[Start of section]

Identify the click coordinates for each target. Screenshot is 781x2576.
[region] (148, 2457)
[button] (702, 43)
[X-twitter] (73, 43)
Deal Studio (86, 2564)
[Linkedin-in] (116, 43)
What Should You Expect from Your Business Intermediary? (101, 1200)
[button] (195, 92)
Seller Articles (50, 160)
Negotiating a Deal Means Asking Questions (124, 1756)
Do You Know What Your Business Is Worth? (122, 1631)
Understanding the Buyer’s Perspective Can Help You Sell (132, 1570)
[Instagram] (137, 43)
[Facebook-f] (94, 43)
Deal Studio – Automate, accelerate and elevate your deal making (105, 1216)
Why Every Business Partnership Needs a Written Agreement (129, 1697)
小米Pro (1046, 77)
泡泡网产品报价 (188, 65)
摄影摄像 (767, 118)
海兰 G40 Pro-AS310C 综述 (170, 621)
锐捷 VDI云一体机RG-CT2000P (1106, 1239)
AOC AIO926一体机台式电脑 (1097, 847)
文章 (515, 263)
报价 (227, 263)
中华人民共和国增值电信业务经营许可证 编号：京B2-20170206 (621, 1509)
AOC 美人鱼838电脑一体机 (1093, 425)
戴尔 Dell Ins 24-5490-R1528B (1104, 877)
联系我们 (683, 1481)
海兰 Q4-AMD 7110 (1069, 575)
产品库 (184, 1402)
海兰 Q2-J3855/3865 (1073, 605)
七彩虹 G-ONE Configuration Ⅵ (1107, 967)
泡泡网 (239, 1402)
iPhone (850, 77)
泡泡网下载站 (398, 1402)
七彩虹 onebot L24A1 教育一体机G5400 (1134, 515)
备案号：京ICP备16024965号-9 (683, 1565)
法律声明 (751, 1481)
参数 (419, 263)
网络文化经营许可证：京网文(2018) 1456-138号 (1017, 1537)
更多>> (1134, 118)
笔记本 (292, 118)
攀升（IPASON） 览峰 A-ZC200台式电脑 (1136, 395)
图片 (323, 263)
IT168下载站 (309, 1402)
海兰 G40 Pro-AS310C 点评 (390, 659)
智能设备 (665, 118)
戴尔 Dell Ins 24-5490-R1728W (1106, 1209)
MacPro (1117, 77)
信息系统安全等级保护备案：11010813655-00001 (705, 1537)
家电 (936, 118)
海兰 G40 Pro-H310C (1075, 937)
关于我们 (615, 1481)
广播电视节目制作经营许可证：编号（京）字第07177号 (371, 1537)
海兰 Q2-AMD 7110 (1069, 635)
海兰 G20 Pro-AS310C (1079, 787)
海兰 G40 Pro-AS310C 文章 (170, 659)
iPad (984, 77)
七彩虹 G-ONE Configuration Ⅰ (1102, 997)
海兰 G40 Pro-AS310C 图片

[End of section]

* WHAT TO DO
Please retype the entries above in full, exactly as they stand.

* COMPLETED EXERCISE
Identify the click coordinates for each target. Screenshot is 781x2576.
[region] (148, 2457)
[button] (702, 43)
[X-twitter] (73, 43)
Deal Studio (86, 2564)
[Linkedin-in] (116, 43)
What Should You Expect from Your Business Intermediary? (101, 1200)
[button] (195, 92)
Seller Articles (50, 160)
Negotiating a Deal Means Asking Questions (124, 1756)
Do You Know What Your Business Is Worth? (122, 1631)
Understanding the Buyer’s Perspective Can Help You Sell (132, 1570)
[Instagram] (137, 43)
[Facebook-f] (94, 43)
Deal Studio – Automate, accelerate and elevate your deal making (105, 1216)
Why Every Business Partnership Needs a Written Agreement (129, 1697)
小米Pro (1046, 77)
泡泡网产品报价 (188, 65)
摄影摄像 (767, 118)
海兰 G40 Pro-AS310C 综述 (170, 621)
锐捷 VDI云一体机RG-CT2000P (1106, 1239)
AOC AIO926一体机台式电脑 (1097, 847)
文章 (515, 263)
报价 (227, 263)
中华人民共和国增值电信业务经营许可证 编号：京B2-20170206 (621, 1509)
AOC 美人鱼838电脑一体机 (1093, 425)
戴尔 Dell Ins 24-5490-R1528B (1104, 877)
联系我们 (683, 1481)
海兰 Q4-AMD 7110 (1069, 575)
产品库 (184, 1402)
海兰 Q2-J3855/3865 (1073, 605)
七彩虹 G-ONE Configuration Ⅵ (1107, 967)
泡泡网 (239, 1402)
iPhone (850, 77)
泡泡网下载站 (398, 1402)
七彩虹 onebot L24A1 教育一体机G5400 (1134, 515)
备案号：京ICP备16024965号-9 (683, 1565)
法律声明 (751, 1481)
参数 (419, 263)
网络文化经营许可证：京网文(2018) 1456-138号 (1017, 1537)
更多>> (1134, 118)
笔记本 (292, 118)
攀升（IPASON） 览峰 A-ZC200台式电脑 (1136, 395)
图片 (323, 263)
IT168下载站 (309, 1402)
海兰 G40 Pro-AS310C 点评 (390, 659)
智能设备 (665, 118)
戴尔 Dell Ins 24-5490-R1728W (1106, 1209)
MacPro (1117, 77)
信息系统安全等级保护备案：11010813655-00001 (705, 1537)
家电 (936, 118)
海兰 G40 Pro-H310C (1075, 937)
关于我们 (615, 1481)
广播电视节目制作经营许可证：编号（京）字第07177号 (371, 1537)
海兰 Q2-AMD 7110 (1069, 635)
海兰 G20 Pro-AS310C (1079, 787)
海兰 G40 Pro-AS310C 文章 (170, 659)
iPad (984, 77)
七彩虹 G-ONE Configuration Ⅰ (1102, 997)
海兰 G40 Pro-AS310C 图片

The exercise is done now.